Un’esperienza concreta, fatta di laboratorio, impresa e confronto diretto con il mondo del lavoro. È questo il senso del progetto “STEM4FUTURE”, che ha coinvolto 22 studenti delle classi 3A e 4A dell’IPSIA dell’Istituto Omnicomprensivo “Rita Levi Montalicini” di Filadelfia in un percorso di PCTO della durata di dieci giorni, svolto nel mese di marzo in Umbria.
Accompagnati dai docenti Vito Stucci, Silvana Cortese, Francesco Lipari, Domenico Bagnato, insieme alla dirigente Maria Viscone, gli studenti hanno preso parte a 60 ore di formazione, ospiti della Scuola Arti e Mestieri “G.O. Bufalini” di Città di Castello, una realtà riconosciuta a livello nazionale per la formazione tecnica e professionale.

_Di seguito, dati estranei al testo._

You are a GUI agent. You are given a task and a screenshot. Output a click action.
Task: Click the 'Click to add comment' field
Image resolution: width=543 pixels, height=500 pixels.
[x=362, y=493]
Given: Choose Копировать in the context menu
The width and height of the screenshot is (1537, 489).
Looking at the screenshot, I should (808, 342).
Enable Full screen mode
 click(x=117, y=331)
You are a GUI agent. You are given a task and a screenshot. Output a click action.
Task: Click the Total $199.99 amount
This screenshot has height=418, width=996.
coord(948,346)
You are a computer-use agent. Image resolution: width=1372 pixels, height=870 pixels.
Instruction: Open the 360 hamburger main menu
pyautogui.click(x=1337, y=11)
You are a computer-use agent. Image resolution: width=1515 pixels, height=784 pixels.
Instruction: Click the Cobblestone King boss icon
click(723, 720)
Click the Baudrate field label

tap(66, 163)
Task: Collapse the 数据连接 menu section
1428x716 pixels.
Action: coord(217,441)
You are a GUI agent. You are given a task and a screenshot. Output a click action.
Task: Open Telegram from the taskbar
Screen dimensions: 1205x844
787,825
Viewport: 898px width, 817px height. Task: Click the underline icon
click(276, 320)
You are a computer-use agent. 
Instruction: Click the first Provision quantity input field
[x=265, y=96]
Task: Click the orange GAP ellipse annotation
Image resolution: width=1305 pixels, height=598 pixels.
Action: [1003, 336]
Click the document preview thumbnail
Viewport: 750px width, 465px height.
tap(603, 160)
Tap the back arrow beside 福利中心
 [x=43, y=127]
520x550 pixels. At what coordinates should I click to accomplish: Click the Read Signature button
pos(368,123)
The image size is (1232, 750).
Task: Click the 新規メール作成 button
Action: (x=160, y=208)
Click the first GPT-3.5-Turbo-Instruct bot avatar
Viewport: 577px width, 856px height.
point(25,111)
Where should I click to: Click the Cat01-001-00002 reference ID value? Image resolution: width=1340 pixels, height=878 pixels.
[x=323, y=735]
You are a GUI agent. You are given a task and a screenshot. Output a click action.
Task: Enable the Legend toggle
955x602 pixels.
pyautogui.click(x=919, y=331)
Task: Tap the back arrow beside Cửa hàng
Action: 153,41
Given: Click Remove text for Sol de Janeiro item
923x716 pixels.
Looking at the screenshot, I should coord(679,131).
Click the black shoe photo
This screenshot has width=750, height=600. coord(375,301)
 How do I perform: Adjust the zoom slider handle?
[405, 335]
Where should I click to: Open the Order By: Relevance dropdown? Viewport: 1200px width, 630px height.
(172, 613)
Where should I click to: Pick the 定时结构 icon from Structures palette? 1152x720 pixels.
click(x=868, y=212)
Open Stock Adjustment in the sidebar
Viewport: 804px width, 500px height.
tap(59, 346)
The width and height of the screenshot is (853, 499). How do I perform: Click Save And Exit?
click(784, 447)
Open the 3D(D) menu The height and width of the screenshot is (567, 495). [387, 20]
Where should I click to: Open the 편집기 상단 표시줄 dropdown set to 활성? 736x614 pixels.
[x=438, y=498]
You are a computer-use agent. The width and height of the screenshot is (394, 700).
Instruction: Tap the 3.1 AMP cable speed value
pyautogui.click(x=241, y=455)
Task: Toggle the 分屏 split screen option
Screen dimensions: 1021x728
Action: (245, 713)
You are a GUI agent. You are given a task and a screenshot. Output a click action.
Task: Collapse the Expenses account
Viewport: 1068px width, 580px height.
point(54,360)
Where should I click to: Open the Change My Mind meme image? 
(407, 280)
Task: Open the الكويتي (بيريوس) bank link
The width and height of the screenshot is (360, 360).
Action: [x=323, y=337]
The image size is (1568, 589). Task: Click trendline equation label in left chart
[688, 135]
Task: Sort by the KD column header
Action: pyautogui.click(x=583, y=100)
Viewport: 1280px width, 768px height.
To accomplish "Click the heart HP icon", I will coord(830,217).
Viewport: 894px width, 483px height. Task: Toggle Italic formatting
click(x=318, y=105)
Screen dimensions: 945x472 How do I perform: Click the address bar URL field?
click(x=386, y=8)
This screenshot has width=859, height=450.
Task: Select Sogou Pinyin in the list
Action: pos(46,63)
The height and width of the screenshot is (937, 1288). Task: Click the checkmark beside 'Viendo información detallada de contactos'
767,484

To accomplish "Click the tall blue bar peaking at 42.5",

Il percorso ha alternato momenti di osservazione sul campo e attività laboratoriali. Le mattine sono state dedicate alle visite aziendali, offrendo ai ragazzi uno sguardo diretto su diversi settori produttivi. A Città di Castello, la Renzacci S.p.A. ha permesso agli studenti di osservare da vicino processi produttivi e tecnologie impiegate nella realizzazione di macchinari industriali, entrando concretamente nel cuore dell’attività aziendale. A San Giustino, gli studenti hanno visitato la SCACF S.p.A., tra le principali realtà europee nella produzione di cofani funebri, e la Arrow Special Parts S.p.A., azienda specializzata nella componentistica per motocicli, dove tecnologia e precisione meccanica sono elementi centrali.
Particolarmente significativa anche la tappa presso CMC Packaging Automation, azienda leader nel settore del packaging on-demand, conosciuta a livello internazionale per soluzioni innovative nel campo della logistica e dell’automazione industriale.
Nel pomeriggio, invece, spazio alla pratica: all’interno della scuola ospitante gli studenti hanno partecipato a corsi di saldatura TIG, MIG e ossiacetilenica, oltre ad attività di programmazione CNC per torni e frese a controllo numerico. Un lavoro concreto, che ha permesso di consolidare competenze tecniche e di misurarsi con strumenti e tecnologie utilizzate nel mondo produttivo.
A rendere ancora più significativo il percorso anche il momento istituzionale che ha visto la dirigente scolastica, prof.ssa Maria Viscone, insieme ai docenti e agli studenti, essere ricevuti dai sindaci di San Giustino e Città di Castello. Un passaggio che ha sottolineato il valore del dialogo tra scuola, territorio e sistema produttivo.
L’esperienza si inserisce in una visione educativa che la dirigente porta avanti con continuità, orientata a costruire una scuola capace di mettere in relazione formazione e realtà professionale, offrendo agli studenti occasioni concrete per orientarsi e acquisire maggiore consapevolezza del proprio futuro.
Per gli studenti si è trattato di un percorso impegnativo, ma allo stesso tempo stimolante: dieci giorni intensi in cui teoria e pratica si sono intrecciate, lasciando spazio anche alla curiosità, al confronto e alla scoperta.
“STEM4FUTURE” ha rappresentato dunque non solo un’esperienza formativa, ma un passaggio importante nel percorso di crescita dei ragazzi, che tornano a scuola con competenze nuove e uno sguardo più concreto sulle opportunità che il mondo del lavoro può offrire loro.